Se ne era parlato un paio di settimane fa, della possibile espulsione del senatore del Movimento 5 Stelle Gian Luigi Paragone, che non aveva votato la fiducia al Governo sulla manovra economica 2020. Un No che gli è costato alla fine la cacciata dal movimento fondato da Beppe Grillo.
Si pensava che le probabilità di una espulsione fossero basse, essendo Paragone un senatore di peso, consigliere di Luigi Di Maio, eppure alla fine è stata proprio quella la decisione presa dal Collegio dei Probiviri, composto da Raffaella Andreola, Jacopo Berti e Fabiana Dadone.
Una decisione che è stata comunicata all’interessato il primo gennaio, a sostegno della quale vengono addotte diverse motivazioni, una delle quali proprio il voto contrario sulla legge di bilancio, espresso, secondo la “sentenza” dei probiviri, in difformità dal gruppo parlamentare.
Paragone: “sono stato espulso dal nulla”
Su Facebook il giornalista televisivo, senatore del Movimento 5 Stelle eletto nelle politiche del 2018, ha commentato l’espulsione pubblicando la foto di una pagina di carta intestata di Palazzo Madama con una scritta a penna che recita: “sono stato espulso dal nulla. C’era una volta il 33%… Ora…”
Era metà dicembre quando Gianluigi Paragone aveva richiamato su di sè l’attenzione dei probiviri, in occasione della votazione della fiducia posta dal Governo sulla Legge di Bilancio 2020. In quei giorni il senatore fu anche intervistato da Agorà su Rai 3, e in quell’occasione aveva rilasciato delle dichiarazioni che non potevano non scuotere i vertici del Movimento 5 Stelle.
“Perché dovete parlare di Di Maio come capo politico?” chiese provocatoriamente Paragone ad Agorà “non ha più il potere del capo politico, ce l’ha solo scritto sul biglietto da visita”. Un commento che naturalmente Luigi Di Maio non apprezzò, ma allora, come anticipato, in pochi credevano che si sarebbe arrivati davvero all’espulsione, anche perché i numeri in Parlamento sono un problema che continua a crescere di giorno in giorno per i 5 Stelle.
Le repliche non tardarono ad arrivare. Si espresse anche il ministro della Giustizia Alfonso Bonafede, che aveva definito “opinione oggettivamente sbagliata” quella espressa da Paragone, e aveva anche aggiunto: “Di Maio è stato riconfermato dai cittadini. Ci sono 300 parlamentari circa dei 5 Stelle che lavorano dalla mattina alla sera e si rimettono alla maggioranza”.
“Poi c’è qualcuno che va nelle trasmissioni un giorno sì e l’altro pure, a dire che non è d’accordo che poi arriva un punto che uno si chiede: ma se non sono mai d’accordo con questo gruppo, forse non è arrivato il momento di dimettermi e tornare a fare il mio lavoro?” diceva Bonafede.

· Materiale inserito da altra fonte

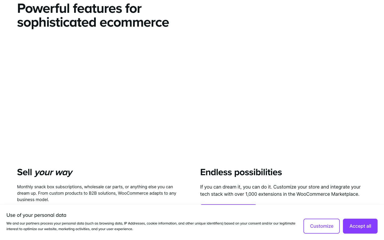The height and width of the screenshot is (240, 384).
Task: Click the "Powerful features for sophisticated ecommerce" heading
Action: [x=93, y=15]
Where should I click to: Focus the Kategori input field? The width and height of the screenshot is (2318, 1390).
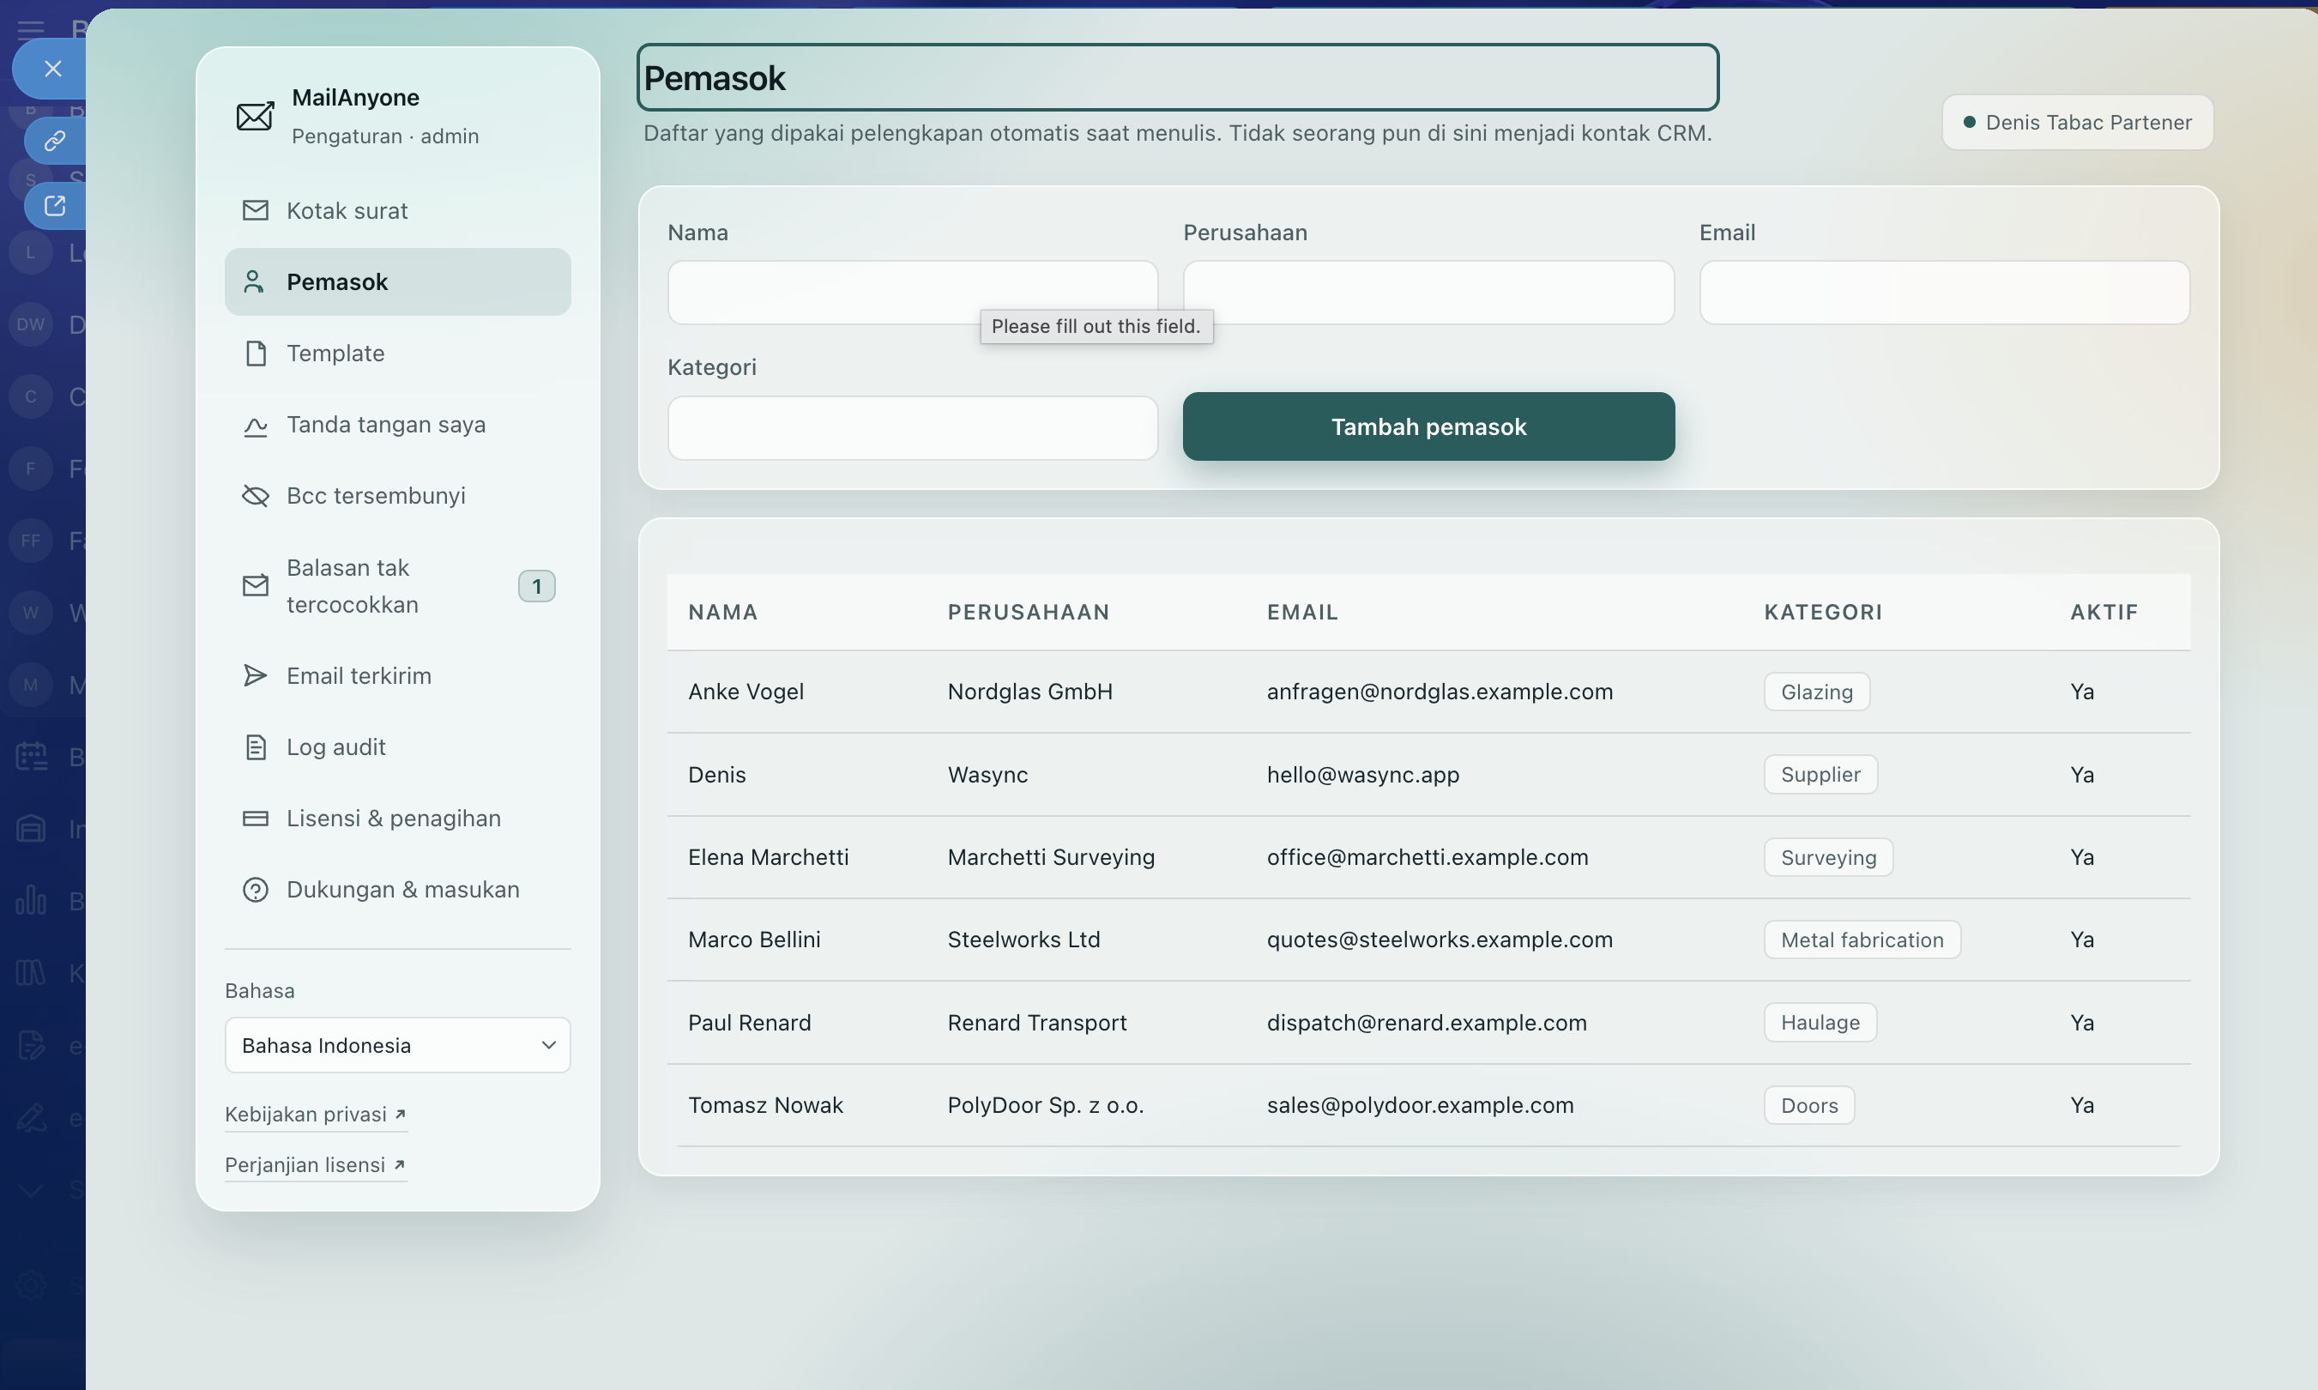pos(912,428)
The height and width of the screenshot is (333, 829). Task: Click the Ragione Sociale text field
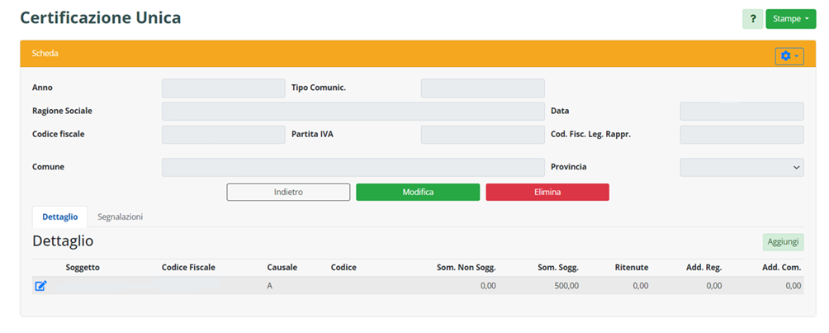click(x=353, y=112)
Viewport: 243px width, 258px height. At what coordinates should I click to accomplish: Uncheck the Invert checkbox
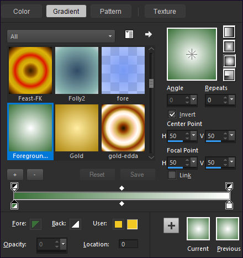pyautogui.click(x=172, y=114)
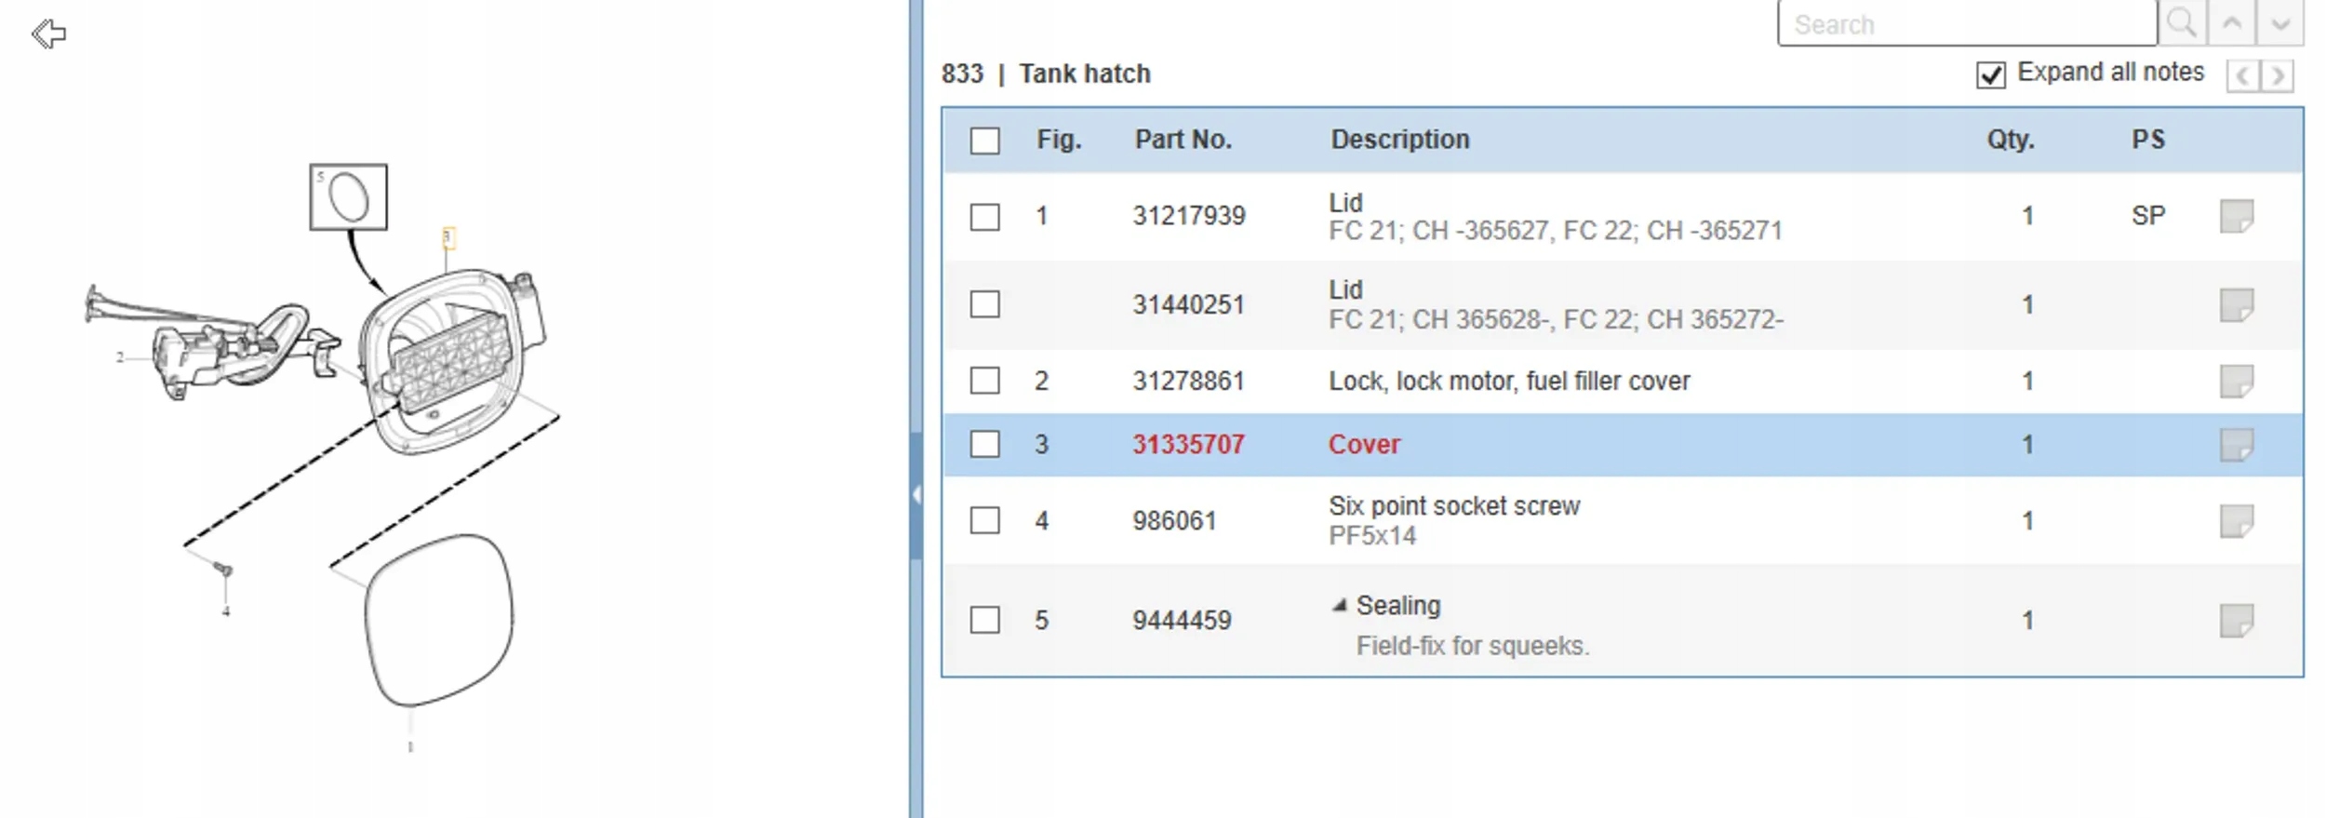Check the select-all checkbox in table header
Image resolution: width=2326 pixels, height=818 pixels.
[x=984, y=141]
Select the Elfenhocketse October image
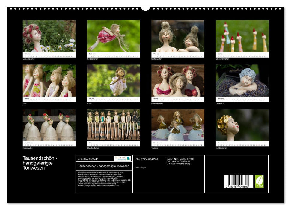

Un commento arrivò anche da parte del ministro dello Sviluppo Economico Stefano Patuanelli che annunciò l’apertura “automatica di una procedura davanti ai probiviri”. Infatti la procedura fu aperta proprio nei giorni in cui Beppe Grillo e Davide Casaleggio si erano incontrati a Roma coi gruppi parlamentari del M5s per un’assemblea straordinaria.
In quell’occasione però Paragone non fu presente, anzi si trovava con alcuni attivisti tra i quali c’era proprio l’ex deputato Alessandro Di Battista. A dimostrare la presenza del Dibba alcuni scatti che sono stati pubblicati su Il Tempo.
Il voto contrario alla fiducia posta dal Governo sulla legge di bilancio non fu però l’unica occasione in cui Gian Luigi Paragone aveva preso le distanze dal Movimento 5 Stelle. Quando ci fu la crisi del primo Governo Conte che portò alla fine dell’alleanza con la Lega di Salvini, Paragone votò contro l’alleanza con il Pd per la formazione del nuovo esecutivo.
Contrario fu anche il voto sulla risoluzione sul cosiddetto fondo Salva Stati e a metà dicembre è arrivato anche il no sulla manovra economica, che Paragone ha spiegato dicendo: “è una manovra in cui manca la nostra visione del Paese e non potevo votarla. Dovremmo dare delle risposte a tutti quelli che ci hanno votato, ma non lo stiamo facendo”.
E quanto alla possibilità di essere espulso dal Movimento per quell’ennesima presa di posizione in difformità rispetto alla linea della sua forza politica, Paragone aveva commentato: “hanno voluto costruire un movimento basato sul vaffa. Se vorranno cacciarmi, lancerò loro il mio vaffa e gli aggiungerò anche il dito medio. Poi mi opporrò, questo è sicuro. Non glie la renderò facile, dovranno sudare”.